Wie Huber dem Standard telefonisch versichert, sei er 66, habe keine Kinder und verkaufe, wann er möchte. "Die Hochnäsigkeit und unglaubliche Hypokrisie einiger Galeristen muss endlich aufhören! François Pinault kann kaufen und verkaufen, wann er will, aber die anderen Käufer nicht? Der Markt ist völlig künstlich, denn die Werke haben oft gar keinen Marktwert, sie sind reine Spekulationsobjekte! Meine New Yorker Auktion war ein ,Projekt', wie eine Performance, um meine Freiheit dem Kunstmarkt gegenüber zu zeigen."

Navarra gegenüber kontert Huber, dass der Vorwurf des Interessenkonfliktes nur ein Vorwand sei. Denn Huber kaufte in China für sich und Navarra gemeinsam Gemälde in Ateliers, die nach Genf in die zollfreie Zone transportiert und dort zwei, drei Jahre gelagert werden sollten. Eine rein spekulative Taktik. Navarra hat - laut Huber - im Juni d. J. einen Teilbetrag nicht bezahlt, worauf - laut Navarra, der angibt, 1,5 Millionen Dollar investiert zu haben - die Werke in der Schweiz vom Gericht beschlagnahmt wurden. Seither laufen mehrere Prozesse in Paris und in der Schweiz.

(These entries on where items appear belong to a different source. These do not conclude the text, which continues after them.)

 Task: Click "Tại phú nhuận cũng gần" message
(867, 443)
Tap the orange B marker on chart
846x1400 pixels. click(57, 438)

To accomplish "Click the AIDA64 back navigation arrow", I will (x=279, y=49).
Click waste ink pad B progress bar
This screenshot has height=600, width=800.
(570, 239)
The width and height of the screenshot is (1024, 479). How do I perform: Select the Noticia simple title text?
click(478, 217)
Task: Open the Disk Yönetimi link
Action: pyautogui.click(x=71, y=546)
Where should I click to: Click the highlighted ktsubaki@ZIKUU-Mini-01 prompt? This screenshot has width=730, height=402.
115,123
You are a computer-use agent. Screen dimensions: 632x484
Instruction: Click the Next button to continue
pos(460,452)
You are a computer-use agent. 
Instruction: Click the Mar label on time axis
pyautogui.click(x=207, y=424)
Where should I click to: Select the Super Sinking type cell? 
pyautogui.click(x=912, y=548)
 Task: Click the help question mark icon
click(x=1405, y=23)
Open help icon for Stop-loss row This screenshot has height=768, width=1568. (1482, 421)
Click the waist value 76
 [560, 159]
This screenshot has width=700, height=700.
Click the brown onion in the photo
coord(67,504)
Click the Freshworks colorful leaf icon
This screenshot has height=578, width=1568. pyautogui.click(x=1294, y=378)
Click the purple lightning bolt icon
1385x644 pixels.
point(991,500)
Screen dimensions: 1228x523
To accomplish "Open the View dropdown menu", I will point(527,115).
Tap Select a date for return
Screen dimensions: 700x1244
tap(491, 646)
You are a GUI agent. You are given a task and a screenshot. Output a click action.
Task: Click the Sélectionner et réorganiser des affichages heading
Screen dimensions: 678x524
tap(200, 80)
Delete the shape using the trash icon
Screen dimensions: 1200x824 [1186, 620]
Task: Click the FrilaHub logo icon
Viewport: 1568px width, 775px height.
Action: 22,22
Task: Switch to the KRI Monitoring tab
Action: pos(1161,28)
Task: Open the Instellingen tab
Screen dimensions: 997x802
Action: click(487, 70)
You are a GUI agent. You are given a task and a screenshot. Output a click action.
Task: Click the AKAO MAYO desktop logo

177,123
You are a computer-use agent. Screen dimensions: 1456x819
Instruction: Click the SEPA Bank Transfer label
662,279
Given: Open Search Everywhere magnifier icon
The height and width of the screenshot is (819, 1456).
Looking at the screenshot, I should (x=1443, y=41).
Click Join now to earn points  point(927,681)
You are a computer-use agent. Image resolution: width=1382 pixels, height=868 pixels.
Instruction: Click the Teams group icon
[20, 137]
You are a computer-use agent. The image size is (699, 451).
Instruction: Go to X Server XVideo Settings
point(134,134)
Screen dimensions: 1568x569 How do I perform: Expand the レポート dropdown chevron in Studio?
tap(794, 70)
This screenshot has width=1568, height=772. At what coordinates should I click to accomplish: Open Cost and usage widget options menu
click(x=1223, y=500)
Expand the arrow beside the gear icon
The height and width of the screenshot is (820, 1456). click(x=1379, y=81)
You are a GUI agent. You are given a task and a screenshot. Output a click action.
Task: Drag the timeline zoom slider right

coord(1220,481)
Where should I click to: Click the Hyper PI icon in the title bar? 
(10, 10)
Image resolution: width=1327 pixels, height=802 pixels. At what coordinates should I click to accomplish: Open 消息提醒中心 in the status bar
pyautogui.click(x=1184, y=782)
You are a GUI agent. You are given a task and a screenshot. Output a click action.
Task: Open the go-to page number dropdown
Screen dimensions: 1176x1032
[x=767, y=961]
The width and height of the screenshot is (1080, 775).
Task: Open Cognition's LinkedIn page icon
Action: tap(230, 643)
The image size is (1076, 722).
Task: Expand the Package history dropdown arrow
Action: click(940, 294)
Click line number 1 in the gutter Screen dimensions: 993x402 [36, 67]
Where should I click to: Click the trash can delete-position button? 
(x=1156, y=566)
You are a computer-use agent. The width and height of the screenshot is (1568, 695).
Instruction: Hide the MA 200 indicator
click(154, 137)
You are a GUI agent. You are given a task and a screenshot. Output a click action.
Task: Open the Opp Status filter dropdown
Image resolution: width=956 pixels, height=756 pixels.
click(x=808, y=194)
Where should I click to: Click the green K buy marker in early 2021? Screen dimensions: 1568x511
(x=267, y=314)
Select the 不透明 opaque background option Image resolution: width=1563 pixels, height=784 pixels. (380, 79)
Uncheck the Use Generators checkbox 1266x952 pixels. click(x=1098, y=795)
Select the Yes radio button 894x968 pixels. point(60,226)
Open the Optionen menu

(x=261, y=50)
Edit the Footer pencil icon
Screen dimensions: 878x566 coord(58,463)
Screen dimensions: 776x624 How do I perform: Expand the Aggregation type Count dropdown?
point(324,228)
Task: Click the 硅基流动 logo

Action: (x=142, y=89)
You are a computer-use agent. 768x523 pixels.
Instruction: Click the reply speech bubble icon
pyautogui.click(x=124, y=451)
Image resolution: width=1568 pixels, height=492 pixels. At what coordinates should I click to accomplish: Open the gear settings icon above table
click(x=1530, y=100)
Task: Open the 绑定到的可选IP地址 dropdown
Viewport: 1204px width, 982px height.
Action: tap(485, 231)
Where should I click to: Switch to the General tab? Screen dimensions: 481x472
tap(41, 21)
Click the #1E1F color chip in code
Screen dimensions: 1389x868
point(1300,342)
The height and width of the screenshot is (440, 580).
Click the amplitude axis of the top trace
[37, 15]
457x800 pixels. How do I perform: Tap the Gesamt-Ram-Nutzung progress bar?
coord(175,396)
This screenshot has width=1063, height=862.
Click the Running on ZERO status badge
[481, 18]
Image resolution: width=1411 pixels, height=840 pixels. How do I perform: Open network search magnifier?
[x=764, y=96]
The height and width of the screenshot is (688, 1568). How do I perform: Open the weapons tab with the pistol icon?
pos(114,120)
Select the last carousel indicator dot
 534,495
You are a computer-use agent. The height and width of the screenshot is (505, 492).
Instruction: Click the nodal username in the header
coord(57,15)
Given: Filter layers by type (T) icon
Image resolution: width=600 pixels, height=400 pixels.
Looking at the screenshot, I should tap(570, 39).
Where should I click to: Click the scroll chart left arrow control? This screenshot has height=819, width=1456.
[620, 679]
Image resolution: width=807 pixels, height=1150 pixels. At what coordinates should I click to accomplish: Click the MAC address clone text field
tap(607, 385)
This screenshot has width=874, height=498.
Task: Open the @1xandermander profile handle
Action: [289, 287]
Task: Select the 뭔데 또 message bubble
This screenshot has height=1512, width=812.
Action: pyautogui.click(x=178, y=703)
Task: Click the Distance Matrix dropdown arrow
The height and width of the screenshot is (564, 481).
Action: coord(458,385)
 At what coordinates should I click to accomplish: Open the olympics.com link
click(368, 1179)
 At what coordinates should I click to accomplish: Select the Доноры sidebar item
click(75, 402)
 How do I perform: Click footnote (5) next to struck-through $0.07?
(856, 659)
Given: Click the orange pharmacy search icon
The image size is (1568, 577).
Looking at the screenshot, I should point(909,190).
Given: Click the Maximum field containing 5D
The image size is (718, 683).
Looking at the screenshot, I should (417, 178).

Gerechtigkeitshalber muss man einwenden, dass die meisten Messen von Kunsthändlern gegründet und betrieben wurden und werden. Lorenzo Rudolf, mit Huber Mitbegründer der Shanghaier Kunstmesse, weist dem Standard gegenüber darauf hin, dass es heute kaum noch eine Messe gäbe, bei der es keine Interessenkonflikte von Händlern gibt, die im Auswahlgremium sitzen und ausstellen. "Wenn es jedoch eine massive Ausnutzung einer Messe gibt, dann muss ich einschreiten. Dazu habe ich die Verpflichtung, aus Eigenschutz der Messe und gegenüber dem Markt. Aber nicht nur wegen Gerüchten und nicht unter Druck." (Olga Grimm-Weissert / DER STANDARD, Print-Ausgabe, 27.12.2007)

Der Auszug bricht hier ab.